CP-EDIT: Cerebral Palsy - Early Diagnosis and Intervention Trial

Recruiting

• Conditions: Cerebral Palsy
• Interventions: Diagnostic Test: Early intervention program

• Registration Number: NCT05835674
• Lead Sponsor: Rigshospitalet, Denmark

Brief Summary

Background. Early diagnosis of cerebral palsy is important as intervention becomes possible at a time where neuroplasticity is at the highest. Current mean age at diagnosis is 13 months in Denmark. Recent research has documented that implementation of an early-diagnosis set-up can lower diagnostic age of cerebral palsy. The aim of the current study is to show that the response to the early intervention program added to standard care is superior to standard care alone in a Danish multi-site setting in children from both a newborn and infant detectable risk pathway.

Methods The current study CP-EDIT (Early Diagnosis and Intervention Trial) with the GO-PLAY intervention included (Goal Oriented ParentaL supported home ActivitY program), aims at testing feasibility of an early diagnosis and intervention set-up in four paediatric centers. In a prospective cohort study design, we will consecutively include a total of 500 infants. We will systematically collect data at inclusion and follow a subset of participants with definite cerebral palsy or high risk of cerebral palsy until they are two years of age. The focus is on eight areas related to implementation and the perspective of the families: Early MRI; early genetic testing; implementation of the General Movements Assessment method; early prediction of cerebral palsy; comparative analysis of the Hand Assessment for Infants method and evaluation by Hammersmith Infant Neurological Examination, MRI, and the General Movements method; analysis of the GO-PLAY early intervention; parental perspective of early intervention; and parental perspective of having an early diagnosis.

Discussion Early screening for CP is increasingly possible and an interim diagnosis of "high risk of CP" is recommended but not currently used in our clinical care. There is a need to accelerate identification in mild or ambiguous cases to facilitate appropriate therapy early. The majority of studies on early diagnosis focus on identifying CP in infants below five months corrected age. Little is known about early diagnosis in the 50% of all CP cases that are discernible later in infancy, which is also addressed in this study. The study aims at improving care of patients with cerebral palsy even before they have the diagnosis established.

Detailed Description

Cerebral palsy (CP) is the most common cause of lifelong motor impairment in children and is defined by the Surveillance of Cerebral Palsy in Europe (SCPE) as "a group of permanent but not unchanging disorders of movement and/or posture and of motor function, which are due to a non-progressive interference, lesion, or abnormality of the developing/immature brain". An early diagnosis is important in order to start relevant intervention, when neuroplasticity is highest. Research suggests that early intervention programs have a positive influence on cognitive and motor outcomes and is a parental request.

▸ **Input data**
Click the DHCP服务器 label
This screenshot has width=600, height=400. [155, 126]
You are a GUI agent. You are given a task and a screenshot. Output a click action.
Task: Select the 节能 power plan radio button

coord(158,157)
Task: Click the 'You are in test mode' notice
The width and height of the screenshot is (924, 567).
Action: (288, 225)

---

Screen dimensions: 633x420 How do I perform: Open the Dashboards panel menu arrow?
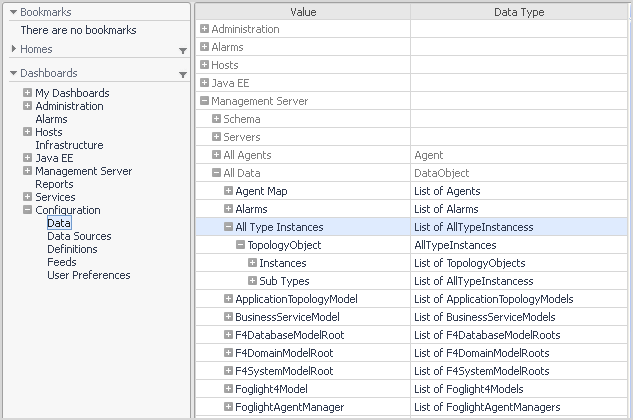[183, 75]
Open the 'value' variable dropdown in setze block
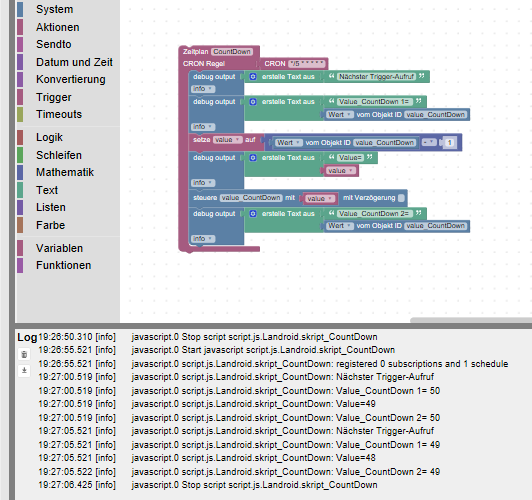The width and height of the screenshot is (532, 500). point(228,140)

▸ **Problem set**
1. In the cerebral palsy trial description, list the eight areas that the Methods section says the study focuses on.
2. Extend the cerebral palsy trial description, picking up after its final sentence.
The records play no part in what comes next.

▸ **Responses per task**
1.
1. Early MRI
2. Early genetic testing
3. Implementation of the General Movements Assessment method
4. Early prediction of cerebral palsy
5. Comparative analysis of the Hand Assessment for Infants method and evaluation by Hammersmith Infant Neurological Examination, MRI, and the General Movements method
6. Analysis of the GO-PLAY early intervention
7. Parental perspective of early intervention
8. Parental perspective of having an early diagnosis

2.
In 2004, the Danish Cerebral Palsy Follow-up Program (CPOP) was introduced, with the aim of establishing a standardized follow-up program. The CPOP guarantees that children with CP are followed annually and aims to document, monitor, and improve the quality of health care for children with CP in Denmark. A previous Danish nationwide study from birth years 1995-2003 found that the median corrected diagnostic age of Danish children with CP was 11 months based on first mention in the patient journal. In an novel analysis we have found that for children with CP in birth years 2010-2013 the diagnostic age was 13 months based on first registered diagnosis. The best predictive tools for early diagnosis of CP has been found to be the Prechtl Qualitative Assessment of General Movements (GMA), Hammersmith Infant Neurological Examination (HINE) and cerebral MRI. These tools can be used to diagnose CP before the corrected age of five months. The method Hand Assessment for Infants (HAI) has in recent publications been found promising to complement these tests, but little evidence on HAI has been published. Feasibility of an early-diagnosis set-up of a systematic approach with neurological assessment, GMA/HINE and neuroimaging has been evaluated in several studies, but not yet in Denmark and not in a setting where both the newborn- and infant-detectable risk pathways were included. Neonates may have obvious risk factors at birth/in the neonatal period, but in the present study infants with findings suggesting CP emerging in the first year of life are also included.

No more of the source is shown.